Document section |
- Opening Delimiter -

Vice-Chancellor's Awards for Outstanding Community Engagement
Published: Tuesday 20th September 2016
Nominations for the 2016 Vice-Chancellor's Awards for Outstanding Community Engagement are open.
The awards are:
Vice-Chancellor's Award for Outstanding Community Engagement - recognising ACU’s work with an external partner(s)
Staff Award for Outstanding Community Engagement - recognising an ACU staff member or staff team
Student Award for Outstanding Community Engagement - recognising an ACU student or student team
Nominations close on 30 September 2016.
Community engagement is the process through which ACU brings the capabilities of its staff and students to work collaboratively with community groups and organisations to achieve mutually agreed goals that build capacity, improve well-being, and produce just and sustainable outcomes in the interests of people, communities and the University.
Recent staff award winners
Dr Diane Charleson - Walk in my Shoez
Dr Diane Charleson, Coordinator, Bachelor of Media Communications and Mr Al Noveloso, Media Technical Manager from the Schools of Arts, Victoria, have created Walk in my Shoez in collaboration with Channel 31, Melbourne, church and community groups bringing together ACU students, individuals and organisations to amplify the voices of community members affected by disadvantage and social isolation.

- Closing Delimiter -

Work required |
Retype the part of the community engagement awards announcement from "Community engagement is" to "and social isolation.", keeping every word and character the same. None of the items is needed for this work.

Collected data entries:
- Opening Delimiter -

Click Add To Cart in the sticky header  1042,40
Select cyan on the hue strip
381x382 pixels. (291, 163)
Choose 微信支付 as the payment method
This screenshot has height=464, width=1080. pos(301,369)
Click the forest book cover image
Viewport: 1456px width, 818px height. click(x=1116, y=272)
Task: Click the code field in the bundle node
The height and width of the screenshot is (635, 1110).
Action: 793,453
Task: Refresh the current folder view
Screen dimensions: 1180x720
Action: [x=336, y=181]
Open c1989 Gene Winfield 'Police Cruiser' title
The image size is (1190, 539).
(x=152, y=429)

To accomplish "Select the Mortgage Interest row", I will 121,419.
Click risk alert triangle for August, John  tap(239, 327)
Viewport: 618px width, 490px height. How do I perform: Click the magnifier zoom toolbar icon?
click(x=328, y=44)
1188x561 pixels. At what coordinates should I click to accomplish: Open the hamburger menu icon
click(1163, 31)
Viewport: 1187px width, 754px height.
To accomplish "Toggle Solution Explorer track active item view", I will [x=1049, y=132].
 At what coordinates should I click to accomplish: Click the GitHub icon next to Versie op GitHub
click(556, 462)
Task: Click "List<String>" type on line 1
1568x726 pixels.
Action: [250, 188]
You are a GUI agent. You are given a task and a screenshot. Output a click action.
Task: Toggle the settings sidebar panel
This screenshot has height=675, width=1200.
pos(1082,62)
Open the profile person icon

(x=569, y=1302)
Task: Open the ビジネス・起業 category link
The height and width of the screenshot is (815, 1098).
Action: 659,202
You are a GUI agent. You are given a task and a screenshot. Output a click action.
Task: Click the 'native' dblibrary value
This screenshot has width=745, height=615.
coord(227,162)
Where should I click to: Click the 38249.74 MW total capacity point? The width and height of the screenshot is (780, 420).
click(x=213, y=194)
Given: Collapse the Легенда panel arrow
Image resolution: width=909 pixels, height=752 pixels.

- Closing Delimiter -

Exercise solution |
Community engagement is the process through which ACU brings the capabilities of its staff and students to work collaboratively with community groups and organisations to achieve mutually agreed goals that build capacity, improve well-being, and produce just and sustainable outcomes in the interests of people, communities and the University.
Recent staff award winners
Dr Diane Charleson - Walk in my Shoez
Dr Diane Charleson, Coordinator, Bachelor of Media Communications and Mr Al Noveloso, Media Technical Manager from the Schools of Arts, Victoria, have created Walk in my Shoez in collaboration with Channel 31, Melbourne, church and community groups bringing together ACU students, individuals and organisations to amplify the voices of community members affected by disadvantage and social isolation.